HEAL (Lu et al., 2024) enables heterogeneous agents in cooperative perception to align their feature spaces via learned alignment modules:

Agent 1 (PointPillars) → Features → Alignment Module → Shared Feature Space ─┐
Agent 2 (BEVFormer)    → Features → Alignment Module → Shared Feature Space ──┤→ Aggregation
Agent 3 (CenterPoint)  → Features → Alignment Module → Shared Feature Space ─┘

Relevance: In the fleet perception context (see 30-autonomy-stack/perception/overview/collaborative-fleet-perception.md), different vehicle types produce features in different spaces. HEAL's approach -- lightweight learned projection layers that map heterogeneous features to a shared space -- applies directly to heterogeneous FL.

6.4 Split Learning

Split learning (Gupta and Raskar, 2018) splits the model between client and server:

Client side (on Orin):
  Input → [Layers 1-K] → Intermediate features (split layer activations)
                            ↓ Upload activations (not gradients)
Server side (cloud GPU):
  Activations → [Layers K+1 to N] → Loss → Backprop to split layer
                            ↓ Download gradients at split layer
Client side (on Orin):
  Gradient at split → Backprop [Layers K-1 to 1]

Advantages:

Client only trains early layers (less compute needed)
Server never sees raw data (only intermediate activations)
Different clients can have different early architectures (different sensors)

Disadvantages:

Requires synchronous communication per batch (high latency)
Intermediate activations may leak information (SplitFed attack papers)
Not practical for intermittent connectivity

Verdict for reference airside AV stack: Split learning is impractical for on-vehicle training (latency too high for each batch). Better suited for edge server + vehicle split within an airport (low latency LAN/5G).

6.5 Knowledge Distillation as Communication

For vehicles that cannot train locally (Xavier-based, limited compute), they can still contribute via inference:

python

class InferenceOnlyFLClient:
    """
    Client that contributes to FL without local training.
    
    Instead of sending model updates, it sends:
    1. Soft predictions (logits) on its local data
    2. Feature embeddings for hard examples
    3. Uncertainty estimates (epistemic + aleatoric)
    
    The server uses these to update the global model via
    knowledge distillation, without ever seeing raw data.
    """
    
    def __init__(self, model, vehicle_id):
        self.model = model  # inference-only copy
        self.vehicle_id = vehicle_id
        
    def collect_soft_labels(self, dataloader, max_samples=1000):
        """Run inference and collect soft predictions."""
        self.model.eval()
        soft_labels = []
        
        with torch.no_grad():
            for batch in dataloader:
                logits = self.model(batch['point_cloud'])

====

**TASKS TO PERFORM:**
**a)** Transcribe the federated learning passage from "Verdict for reference" to "without local training.", keeping every word and mark unchanged.
**b)** Using the federated learning passage, decide whether each statement agrees with it: (i) in split learning, the client uploads gradients to the server; (ii) split learning needs synchronous communication for every batch; (iii) the InferenceOnlyFLClient sends model updates to the server. Give yes or no for each, quoting the words that decide it.
**c)** Carry the federated learning passage forward from the last line shown, continuing its code.
The entries after this point have no connection to the federated learning passage.

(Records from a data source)
====

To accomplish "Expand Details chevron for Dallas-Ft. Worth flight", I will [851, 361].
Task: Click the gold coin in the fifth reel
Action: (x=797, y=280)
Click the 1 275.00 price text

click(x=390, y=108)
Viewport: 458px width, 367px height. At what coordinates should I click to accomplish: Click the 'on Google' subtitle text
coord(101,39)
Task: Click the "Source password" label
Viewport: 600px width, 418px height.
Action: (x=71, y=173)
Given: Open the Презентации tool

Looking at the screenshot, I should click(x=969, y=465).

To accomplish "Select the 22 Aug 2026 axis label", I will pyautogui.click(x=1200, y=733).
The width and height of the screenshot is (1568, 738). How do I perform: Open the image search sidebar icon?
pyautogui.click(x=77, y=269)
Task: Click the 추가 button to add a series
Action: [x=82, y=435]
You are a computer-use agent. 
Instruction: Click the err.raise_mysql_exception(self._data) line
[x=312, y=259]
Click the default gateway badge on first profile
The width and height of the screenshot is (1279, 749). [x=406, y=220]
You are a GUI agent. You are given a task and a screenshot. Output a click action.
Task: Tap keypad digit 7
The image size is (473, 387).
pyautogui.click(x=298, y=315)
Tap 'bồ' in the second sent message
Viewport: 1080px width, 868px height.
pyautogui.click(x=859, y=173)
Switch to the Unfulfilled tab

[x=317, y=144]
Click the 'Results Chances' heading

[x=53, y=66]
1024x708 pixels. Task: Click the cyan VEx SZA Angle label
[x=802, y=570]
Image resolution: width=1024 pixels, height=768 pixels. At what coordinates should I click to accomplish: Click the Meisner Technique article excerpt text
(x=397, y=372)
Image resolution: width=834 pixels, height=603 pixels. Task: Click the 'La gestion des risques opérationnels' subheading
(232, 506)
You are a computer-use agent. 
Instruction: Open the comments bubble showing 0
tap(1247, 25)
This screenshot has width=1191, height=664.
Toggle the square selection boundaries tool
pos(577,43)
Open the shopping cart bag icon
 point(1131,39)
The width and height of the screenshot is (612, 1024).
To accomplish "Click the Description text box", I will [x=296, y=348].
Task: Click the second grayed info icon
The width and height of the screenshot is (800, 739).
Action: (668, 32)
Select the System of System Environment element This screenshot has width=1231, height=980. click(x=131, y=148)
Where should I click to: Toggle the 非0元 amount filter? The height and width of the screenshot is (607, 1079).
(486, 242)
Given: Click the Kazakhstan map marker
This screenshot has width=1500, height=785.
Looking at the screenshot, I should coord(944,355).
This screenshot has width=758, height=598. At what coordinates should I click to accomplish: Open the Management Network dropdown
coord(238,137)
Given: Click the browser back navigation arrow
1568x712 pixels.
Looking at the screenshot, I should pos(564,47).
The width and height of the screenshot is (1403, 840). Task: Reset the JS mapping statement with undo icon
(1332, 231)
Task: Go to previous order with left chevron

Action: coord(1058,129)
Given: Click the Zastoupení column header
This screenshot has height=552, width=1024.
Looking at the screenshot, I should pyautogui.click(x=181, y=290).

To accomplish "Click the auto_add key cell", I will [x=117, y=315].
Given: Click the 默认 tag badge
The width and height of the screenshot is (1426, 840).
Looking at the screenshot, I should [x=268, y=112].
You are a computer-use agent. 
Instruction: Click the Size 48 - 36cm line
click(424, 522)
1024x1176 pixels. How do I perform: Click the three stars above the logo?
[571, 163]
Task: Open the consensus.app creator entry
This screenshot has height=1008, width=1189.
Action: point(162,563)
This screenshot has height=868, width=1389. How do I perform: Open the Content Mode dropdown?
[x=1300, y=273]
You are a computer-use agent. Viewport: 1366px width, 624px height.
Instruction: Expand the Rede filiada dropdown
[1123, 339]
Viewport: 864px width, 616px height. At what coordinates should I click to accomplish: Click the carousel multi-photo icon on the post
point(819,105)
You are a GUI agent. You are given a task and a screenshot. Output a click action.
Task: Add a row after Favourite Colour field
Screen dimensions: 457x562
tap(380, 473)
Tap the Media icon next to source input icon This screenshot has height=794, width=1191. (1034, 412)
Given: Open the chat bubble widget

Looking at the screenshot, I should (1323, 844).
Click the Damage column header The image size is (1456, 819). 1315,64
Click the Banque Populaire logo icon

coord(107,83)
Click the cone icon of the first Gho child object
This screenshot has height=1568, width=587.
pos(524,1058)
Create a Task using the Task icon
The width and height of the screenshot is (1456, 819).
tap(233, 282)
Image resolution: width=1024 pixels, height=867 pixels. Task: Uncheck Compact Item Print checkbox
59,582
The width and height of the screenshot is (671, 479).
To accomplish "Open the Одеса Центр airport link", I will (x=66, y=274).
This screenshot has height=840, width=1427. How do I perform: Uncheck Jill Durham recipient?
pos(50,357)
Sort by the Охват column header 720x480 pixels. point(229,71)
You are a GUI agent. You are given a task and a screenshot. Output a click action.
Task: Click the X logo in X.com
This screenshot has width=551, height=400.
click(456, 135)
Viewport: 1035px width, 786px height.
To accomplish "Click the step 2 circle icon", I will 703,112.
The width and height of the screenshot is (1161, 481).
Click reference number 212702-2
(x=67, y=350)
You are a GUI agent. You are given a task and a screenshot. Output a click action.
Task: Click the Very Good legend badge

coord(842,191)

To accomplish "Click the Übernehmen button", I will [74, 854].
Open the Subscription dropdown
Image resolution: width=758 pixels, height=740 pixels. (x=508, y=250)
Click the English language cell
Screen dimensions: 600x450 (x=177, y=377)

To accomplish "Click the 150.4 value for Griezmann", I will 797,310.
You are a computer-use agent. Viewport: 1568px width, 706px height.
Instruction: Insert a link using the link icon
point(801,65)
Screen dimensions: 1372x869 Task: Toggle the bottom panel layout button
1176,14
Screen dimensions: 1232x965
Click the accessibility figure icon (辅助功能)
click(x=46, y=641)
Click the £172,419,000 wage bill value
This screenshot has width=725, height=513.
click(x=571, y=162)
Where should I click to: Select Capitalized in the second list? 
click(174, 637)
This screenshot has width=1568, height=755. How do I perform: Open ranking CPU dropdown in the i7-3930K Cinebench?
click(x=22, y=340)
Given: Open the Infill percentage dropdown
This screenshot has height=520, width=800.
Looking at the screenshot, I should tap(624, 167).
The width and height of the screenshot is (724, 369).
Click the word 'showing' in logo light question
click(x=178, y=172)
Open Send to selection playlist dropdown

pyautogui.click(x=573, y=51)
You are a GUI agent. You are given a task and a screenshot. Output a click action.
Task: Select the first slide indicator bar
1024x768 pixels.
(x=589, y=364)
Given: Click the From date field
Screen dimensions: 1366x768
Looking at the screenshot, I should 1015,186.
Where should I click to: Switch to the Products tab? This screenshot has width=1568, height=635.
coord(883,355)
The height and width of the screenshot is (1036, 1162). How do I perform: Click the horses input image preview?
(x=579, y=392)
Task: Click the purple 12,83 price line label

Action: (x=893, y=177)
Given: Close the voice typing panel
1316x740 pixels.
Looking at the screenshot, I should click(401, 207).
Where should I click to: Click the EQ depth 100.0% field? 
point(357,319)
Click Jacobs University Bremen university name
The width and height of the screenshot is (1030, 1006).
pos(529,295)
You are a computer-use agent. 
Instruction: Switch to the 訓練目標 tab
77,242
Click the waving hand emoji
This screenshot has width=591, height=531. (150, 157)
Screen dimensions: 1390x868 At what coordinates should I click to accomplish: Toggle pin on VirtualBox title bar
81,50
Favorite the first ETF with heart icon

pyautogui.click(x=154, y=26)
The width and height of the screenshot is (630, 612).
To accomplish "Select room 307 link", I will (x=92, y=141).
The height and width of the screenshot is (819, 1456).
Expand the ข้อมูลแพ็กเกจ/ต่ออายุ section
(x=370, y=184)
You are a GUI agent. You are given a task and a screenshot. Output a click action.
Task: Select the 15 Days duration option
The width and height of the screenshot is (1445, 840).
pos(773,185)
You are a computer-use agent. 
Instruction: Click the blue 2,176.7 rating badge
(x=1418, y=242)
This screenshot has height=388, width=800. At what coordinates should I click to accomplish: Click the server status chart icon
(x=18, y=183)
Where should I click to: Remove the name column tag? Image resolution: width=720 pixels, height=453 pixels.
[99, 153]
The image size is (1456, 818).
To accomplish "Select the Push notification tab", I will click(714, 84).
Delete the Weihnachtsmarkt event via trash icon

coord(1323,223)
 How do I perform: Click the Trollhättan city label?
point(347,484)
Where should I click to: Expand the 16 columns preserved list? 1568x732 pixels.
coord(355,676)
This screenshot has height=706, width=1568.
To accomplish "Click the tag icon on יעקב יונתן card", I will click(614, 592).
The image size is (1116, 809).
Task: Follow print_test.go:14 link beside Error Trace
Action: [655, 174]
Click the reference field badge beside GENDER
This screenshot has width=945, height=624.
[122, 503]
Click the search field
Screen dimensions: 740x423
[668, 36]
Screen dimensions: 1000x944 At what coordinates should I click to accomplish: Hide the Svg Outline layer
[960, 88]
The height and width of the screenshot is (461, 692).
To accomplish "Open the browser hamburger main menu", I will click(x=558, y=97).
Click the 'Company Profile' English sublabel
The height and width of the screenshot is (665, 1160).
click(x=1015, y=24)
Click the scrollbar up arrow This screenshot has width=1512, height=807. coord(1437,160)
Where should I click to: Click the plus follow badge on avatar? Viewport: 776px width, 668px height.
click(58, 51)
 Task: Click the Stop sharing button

====

**TASK-BY-TASK OUTPUTS:**
**a)**
Verdict for reference airside AV stack: Split learning is impractical for on-vehicle training (latency too high for each batch). Better suited for edge server + vehicle split within an airport (low latency LAN/5G).

6.5 Knowledge Distillation as Communication

For vehicles that cannot train locally (Xavier-based, limited compute), they can still contribute via inference:

python

class InferenceOnlyFLClient:
    """
    Client that contributes to FL without local training.

**b)**
(i) No: "Upload activations (not gradients)"
(ii) Yes: "Requires synchronous communication per batch (high latency)"
(iii) No: "Instead of sending model updates, it sends:"

**c)**
                
                # Include metadata (no raw data)
                soft_labels.append({
                    'class_logits': logits['cls'].cpu(),
                    'bbox_preds': logits['bbox'].cpu(),
                    'confidence': logits['confidence'].cpu(),
                    'uncertainty': self.estimate_uncertainty(batch),
                    'scene_embedding': self.model.get_bev_features(batch).mean(dim=[2,3]).cpu(),
                    'timestamp': batch['timestamp'],
                    'ego_pose': batch['ego_pose'],
                    # NOTE: no point cloud, no images transmitted
                })
                
                if len(soft_labels) >= max_samples:
                    break
        
        return soft_labels
    
    def estimate_uncertainty(self, batch, mc_samples=5):
        """Monte Carlo dropout for uncertainty."""
        self.model.train()  # enable dropout
        predictions = []
        with torch.no_grad():
            for _ in range(mc_samples):
                pred = self.model(batch['point_cloud'])
                predictions.append(pred['cls'])
        self.model.eval()
        
        # Epistemic uncertainty = variance of predictions
        stacked = torch.stack(predictions)
        return stacked.var(dim=0).mean(dim=-1)

7. Federated Continual Learning

7.1 The Compounded Challenge

Federated continual learning (FCL) sits at the intersection of two hard problems (see 50-cloud-fleet/mlops/continual-learning.md for the continual learning perspective):

Federated: Non-IID data across clients, communication constraints, privacy
Continual: Catastrophic forgetting, new classes/domains over time

For airside fleets, the temporal dimension is significant:

New GSE types: Airports acquire new equipment (electric GSE transition is underway)
New aircraft: Airbus A321XLR, Boeing 777X entering service
Seasonal changes: Snow, de-icing operations appear/disappear seasonally
New airports: Fleet expanding to new sites with different characteristics
Regulatory changes: New restricted zones, speed limit changes

7.2 Federated Class-Incremental Learning (FCIL)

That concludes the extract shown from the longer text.